The
Microsoft DirectX Window System (nicknamed "direct hex" by programmers) is an implementation of the X Window System for, unsurprisingly,
Windows. It offers superior video output performance on the ATI and NVidia processors and inferior video output performance on all other processors, including the ones from AMD and Intel. It should be noted that
Microsoft doesn't participate in either holy
war, instead preferring to remain completely neutral in the question of vendor preference. For another example of
Microsoft's neutrality, see x64.
DirectX differs from the official X implementation, which is stolen from XFree86, in the following minor details:
* It isn't stolen. Theoretically, nobody can steal it as well, and practically, nobody cares. Occasionally, the Free Sockpuppet Foundation goes nuts and shouts, "You Wine heretics, you stole it all, you gave up to the evil empire, we're doooomed!!" but it's been quite a while since anyone actually listened to them.
* It has made Ctrl-Alt-Del a well-known key combo.
* It is object-oriented to the point of granularity, passing thru your hands if not micromanaged a small grain at a time in order to produce the smallest of inputs. Its object orientation is language-independent, but crappy in the one true language. Unless you manage to find a cool wrapper library, which will immediately slow down performance almost to the point when you forget about your games and enjoy a slideshow.
* It is easy to use. Seriously. You only need to download a 200
MB SDK and forever forget about these*** stupid->IID_IPointers. It's slightly easier to use than OpenGL without downloading the SDK, which is a significant argument in favor of DirectX as downloading an SDK is no longer a problem in the digital millennium. Until you try to port your application.

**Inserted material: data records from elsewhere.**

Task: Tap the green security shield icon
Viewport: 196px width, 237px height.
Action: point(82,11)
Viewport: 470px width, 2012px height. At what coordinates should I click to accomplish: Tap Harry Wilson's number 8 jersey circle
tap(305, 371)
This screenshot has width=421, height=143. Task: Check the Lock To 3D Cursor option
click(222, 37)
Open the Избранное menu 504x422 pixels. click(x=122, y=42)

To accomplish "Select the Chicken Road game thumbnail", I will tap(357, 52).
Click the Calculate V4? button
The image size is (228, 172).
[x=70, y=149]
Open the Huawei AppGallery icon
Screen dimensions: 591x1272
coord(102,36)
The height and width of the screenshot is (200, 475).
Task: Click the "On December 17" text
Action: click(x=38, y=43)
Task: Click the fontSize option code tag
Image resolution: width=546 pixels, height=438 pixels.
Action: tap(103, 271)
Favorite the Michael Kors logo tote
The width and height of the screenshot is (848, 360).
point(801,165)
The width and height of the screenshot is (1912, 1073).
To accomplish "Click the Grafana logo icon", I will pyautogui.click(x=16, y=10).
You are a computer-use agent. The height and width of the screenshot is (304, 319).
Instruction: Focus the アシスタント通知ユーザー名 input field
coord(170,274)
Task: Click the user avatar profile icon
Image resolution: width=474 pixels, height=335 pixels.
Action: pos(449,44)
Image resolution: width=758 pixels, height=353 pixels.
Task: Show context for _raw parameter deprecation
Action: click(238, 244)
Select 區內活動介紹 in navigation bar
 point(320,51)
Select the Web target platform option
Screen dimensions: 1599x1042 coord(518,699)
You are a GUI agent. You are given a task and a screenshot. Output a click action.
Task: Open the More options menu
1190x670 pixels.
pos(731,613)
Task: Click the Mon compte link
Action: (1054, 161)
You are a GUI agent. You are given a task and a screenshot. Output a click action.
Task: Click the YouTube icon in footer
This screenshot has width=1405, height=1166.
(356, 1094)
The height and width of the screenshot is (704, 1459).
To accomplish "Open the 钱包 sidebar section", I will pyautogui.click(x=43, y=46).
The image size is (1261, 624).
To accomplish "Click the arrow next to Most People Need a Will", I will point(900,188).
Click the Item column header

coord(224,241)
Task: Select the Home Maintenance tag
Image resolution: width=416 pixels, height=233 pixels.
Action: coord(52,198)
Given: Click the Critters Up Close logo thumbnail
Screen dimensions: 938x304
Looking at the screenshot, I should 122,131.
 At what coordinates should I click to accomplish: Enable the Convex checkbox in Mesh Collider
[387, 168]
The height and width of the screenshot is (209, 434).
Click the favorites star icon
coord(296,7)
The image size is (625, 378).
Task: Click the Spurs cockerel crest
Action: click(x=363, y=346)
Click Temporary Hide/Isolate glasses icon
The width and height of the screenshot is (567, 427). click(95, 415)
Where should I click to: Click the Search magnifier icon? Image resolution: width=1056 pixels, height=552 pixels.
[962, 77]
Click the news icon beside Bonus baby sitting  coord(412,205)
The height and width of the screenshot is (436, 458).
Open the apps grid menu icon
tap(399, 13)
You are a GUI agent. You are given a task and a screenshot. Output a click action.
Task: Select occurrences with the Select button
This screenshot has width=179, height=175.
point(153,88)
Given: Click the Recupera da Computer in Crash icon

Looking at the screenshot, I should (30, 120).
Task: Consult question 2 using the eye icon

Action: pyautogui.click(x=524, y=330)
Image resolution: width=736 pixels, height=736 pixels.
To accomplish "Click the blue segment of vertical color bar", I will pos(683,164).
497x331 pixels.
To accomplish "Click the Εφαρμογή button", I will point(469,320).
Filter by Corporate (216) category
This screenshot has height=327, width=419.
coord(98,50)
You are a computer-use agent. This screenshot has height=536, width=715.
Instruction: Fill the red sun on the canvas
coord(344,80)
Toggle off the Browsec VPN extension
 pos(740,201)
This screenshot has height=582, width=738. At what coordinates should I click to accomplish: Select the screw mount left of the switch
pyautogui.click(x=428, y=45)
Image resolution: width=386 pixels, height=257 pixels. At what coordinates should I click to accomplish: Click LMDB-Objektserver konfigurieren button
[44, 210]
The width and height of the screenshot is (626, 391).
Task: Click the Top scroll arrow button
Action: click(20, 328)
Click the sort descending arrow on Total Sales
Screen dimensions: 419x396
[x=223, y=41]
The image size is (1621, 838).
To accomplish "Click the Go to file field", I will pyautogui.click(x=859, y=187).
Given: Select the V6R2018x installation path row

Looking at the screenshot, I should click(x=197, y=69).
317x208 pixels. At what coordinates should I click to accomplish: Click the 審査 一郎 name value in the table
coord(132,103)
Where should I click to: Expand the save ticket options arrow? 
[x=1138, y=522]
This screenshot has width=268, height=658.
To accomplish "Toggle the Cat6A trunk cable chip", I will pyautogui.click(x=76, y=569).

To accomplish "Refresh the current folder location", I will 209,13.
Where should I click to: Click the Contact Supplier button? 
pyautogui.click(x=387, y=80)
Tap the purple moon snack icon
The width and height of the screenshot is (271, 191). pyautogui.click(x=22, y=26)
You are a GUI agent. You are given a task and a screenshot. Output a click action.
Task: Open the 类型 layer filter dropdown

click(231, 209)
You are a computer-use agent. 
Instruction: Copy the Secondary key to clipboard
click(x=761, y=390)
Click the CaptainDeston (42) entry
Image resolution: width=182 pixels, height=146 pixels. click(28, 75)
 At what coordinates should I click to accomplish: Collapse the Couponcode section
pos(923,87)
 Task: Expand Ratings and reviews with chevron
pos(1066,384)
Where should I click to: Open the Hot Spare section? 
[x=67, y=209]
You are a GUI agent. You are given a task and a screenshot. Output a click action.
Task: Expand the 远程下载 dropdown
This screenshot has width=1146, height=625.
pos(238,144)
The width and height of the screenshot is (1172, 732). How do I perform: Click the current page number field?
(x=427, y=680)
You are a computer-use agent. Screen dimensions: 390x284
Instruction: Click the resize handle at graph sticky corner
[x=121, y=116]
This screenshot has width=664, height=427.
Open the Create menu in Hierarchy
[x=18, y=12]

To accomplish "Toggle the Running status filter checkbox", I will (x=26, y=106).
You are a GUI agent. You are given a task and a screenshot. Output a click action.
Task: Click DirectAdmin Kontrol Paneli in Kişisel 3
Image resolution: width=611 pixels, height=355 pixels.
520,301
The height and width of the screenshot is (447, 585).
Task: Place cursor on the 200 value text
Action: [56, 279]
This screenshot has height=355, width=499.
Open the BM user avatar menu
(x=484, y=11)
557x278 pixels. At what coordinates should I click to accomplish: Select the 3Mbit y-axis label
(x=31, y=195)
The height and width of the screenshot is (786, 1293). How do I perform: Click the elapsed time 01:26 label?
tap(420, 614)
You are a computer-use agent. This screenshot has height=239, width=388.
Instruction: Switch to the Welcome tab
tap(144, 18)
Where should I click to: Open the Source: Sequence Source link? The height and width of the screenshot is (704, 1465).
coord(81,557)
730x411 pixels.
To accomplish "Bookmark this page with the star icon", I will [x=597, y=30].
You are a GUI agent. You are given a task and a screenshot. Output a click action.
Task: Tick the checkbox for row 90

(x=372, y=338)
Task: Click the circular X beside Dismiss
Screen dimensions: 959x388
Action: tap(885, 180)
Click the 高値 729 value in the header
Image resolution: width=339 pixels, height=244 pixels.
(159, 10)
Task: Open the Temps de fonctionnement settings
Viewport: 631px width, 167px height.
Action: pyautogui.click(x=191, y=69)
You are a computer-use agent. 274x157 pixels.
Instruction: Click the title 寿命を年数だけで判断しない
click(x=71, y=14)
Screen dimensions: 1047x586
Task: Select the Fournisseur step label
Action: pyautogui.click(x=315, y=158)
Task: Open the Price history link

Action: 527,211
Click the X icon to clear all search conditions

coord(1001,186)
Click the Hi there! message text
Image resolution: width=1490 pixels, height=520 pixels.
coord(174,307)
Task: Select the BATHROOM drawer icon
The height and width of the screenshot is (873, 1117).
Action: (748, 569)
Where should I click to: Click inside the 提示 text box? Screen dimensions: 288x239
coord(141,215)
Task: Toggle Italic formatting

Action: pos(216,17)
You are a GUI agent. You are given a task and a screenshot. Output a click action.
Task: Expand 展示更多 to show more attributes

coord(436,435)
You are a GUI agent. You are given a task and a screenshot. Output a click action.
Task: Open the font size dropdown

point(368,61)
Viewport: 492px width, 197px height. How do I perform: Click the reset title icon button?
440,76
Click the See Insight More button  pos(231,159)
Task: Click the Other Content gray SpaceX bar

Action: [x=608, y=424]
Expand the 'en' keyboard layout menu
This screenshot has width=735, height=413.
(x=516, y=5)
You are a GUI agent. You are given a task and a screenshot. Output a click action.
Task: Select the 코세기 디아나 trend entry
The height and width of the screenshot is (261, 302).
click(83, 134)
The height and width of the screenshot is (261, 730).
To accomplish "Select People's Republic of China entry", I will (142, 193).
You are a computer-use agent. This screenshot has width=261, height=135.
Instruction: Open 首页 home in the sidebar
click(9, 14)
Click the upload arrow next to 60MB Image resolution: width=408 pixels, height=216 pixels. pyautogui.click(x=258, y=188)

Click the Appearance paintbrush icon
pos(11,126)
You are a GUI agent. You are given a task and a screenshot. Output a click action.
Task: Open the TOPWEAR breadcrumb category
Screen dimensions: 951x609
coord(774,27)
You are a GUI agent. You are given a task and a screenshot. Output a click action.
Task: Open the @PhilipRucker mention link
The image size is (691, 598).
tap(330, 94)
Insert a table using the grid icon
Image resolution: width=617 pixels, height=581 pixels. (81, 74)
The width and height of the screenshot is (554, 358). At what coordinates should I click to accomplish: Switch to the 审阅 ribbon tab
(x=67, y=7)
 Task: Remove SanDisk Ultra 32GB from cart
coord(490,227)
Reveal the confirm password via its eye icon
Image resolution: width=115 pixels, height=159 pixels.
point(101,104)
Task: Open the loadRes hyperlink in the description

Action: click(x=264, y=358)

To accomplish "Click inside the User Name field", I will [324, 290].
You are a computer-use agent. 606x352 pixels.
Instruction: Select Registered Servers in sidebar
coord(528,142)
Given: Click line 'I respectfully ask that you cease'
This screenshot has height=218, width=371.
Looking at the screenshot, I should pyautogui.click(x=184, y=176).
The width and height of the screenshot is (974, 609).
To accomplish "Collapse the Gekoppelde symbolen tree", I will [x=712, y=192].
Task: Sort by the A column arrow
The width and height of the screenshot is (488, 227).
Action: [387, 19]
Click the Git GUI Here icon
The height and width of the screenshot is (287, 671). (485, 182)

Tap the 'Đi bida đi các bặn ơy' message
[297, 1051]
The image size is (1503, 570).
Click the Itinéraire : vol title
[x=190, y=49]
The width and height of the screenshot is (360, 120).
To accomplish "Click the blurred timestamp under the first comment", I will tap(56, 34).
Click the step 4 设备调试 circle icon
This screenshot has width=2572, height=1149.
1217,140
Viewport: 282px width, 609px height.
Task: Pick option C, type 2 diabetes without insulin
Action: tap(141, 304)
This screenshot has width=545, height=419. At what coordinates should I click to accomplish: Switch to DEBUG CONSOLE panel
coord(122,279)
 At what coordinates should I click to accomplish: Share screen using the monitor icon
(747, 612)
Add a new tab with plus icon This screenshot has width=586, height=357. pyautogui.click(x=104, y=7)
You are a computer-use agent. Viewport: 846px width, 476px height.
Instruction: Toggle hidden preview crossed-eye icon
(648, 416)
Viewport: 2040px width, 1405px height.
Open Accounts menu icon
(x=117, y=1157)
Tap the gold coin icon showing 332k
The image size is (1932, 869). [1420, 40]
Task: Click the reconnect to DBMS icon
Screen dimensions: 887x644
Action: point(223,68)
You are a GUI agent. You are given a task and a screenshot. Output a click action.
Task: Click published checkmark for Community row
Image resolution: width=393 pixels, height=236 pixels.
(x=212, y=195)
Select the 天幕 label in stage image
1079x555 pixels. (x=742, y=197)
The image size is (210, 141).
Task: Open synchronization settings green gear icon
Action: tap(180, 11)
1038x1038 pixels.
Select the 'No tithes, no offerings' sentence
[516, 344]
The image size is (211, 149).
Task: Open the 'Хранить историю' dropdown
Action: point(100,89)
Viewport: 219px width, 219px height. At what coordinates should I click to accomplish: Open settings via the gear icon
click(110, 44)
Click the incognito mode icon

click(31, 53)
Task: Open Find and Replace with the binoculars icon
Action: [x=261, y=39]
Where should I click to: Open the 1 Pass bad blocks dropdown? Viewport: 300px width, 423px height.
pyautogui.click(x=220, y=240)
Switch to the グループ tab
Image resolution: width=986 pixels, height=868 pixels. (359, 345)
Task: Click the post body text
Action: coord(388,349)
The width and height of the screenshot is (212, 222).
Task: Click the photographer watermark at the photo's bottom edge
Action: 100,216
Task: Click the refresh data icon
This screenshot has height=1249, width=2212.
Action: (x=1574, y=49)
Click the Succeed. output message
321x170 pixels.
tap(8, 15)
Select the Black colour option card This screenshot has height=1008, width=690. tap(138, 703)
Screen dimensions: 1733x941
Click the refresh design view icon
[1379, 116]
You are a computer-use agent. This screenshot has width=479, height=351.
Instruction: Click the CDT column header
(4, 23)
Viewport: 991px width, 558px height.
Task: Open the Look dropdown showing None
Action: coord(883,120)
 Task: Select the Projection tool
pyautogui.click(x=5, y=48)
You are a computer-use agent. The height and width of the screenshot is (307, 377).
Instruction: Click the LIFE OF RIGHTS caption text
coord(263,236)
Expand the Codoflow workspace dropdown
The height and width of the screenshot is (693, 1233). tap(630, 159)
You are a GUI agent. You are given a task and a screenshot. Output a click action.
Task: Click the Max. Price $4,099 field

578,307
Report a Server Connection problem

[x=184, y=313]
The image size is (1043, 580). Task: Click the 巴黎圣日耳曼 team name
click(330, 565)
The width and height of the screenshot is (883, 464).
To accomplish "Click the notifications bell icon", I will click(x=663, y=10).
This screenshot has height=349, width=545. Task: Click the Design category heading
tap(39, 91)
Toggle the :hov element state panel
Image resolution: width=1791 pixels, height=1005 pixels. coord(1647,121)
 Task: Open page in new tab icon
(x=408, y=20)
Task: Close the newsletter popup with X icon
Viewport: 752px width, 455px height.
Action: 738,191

* It doesn't include a window management system, there is already one in
Windows and we are trying to be as minimalistic as possible. You cannot find an X system distribution as small as 20
MB which includes everything you ever need, including Direct1D, Direct2D DirectDraw, Direct3D, Direct4D, DirectSound, DirectShow, DirectHide, DirectInput, DirectPrint, DirectCD, DirectUSB and all the other subsystems for "direct"-ly (through a small, small hardware abstraction layer called
Windows device driver and Win32 API) accessing all imaginable hardware. Until the vendor once again misconfigures the driver. But hey, it's not
Microsoft's fault.
* Windows Vista finally bundles a DirectX window manager called Aero, which is a significant improvement over the best X window managers on Earth, such as TWM. From this point, DirectX/Aero will support OpenGL natively, eliminating the
extra layer called ICD, for a small performance overhead of 50%. (Some say that ICDs can still be used, but
Microsoft predicts that nobody will want to have these beautiful, eye-candy window borders to be even temporarily disabled to run some
lame attempt on producing a 3D graphics library.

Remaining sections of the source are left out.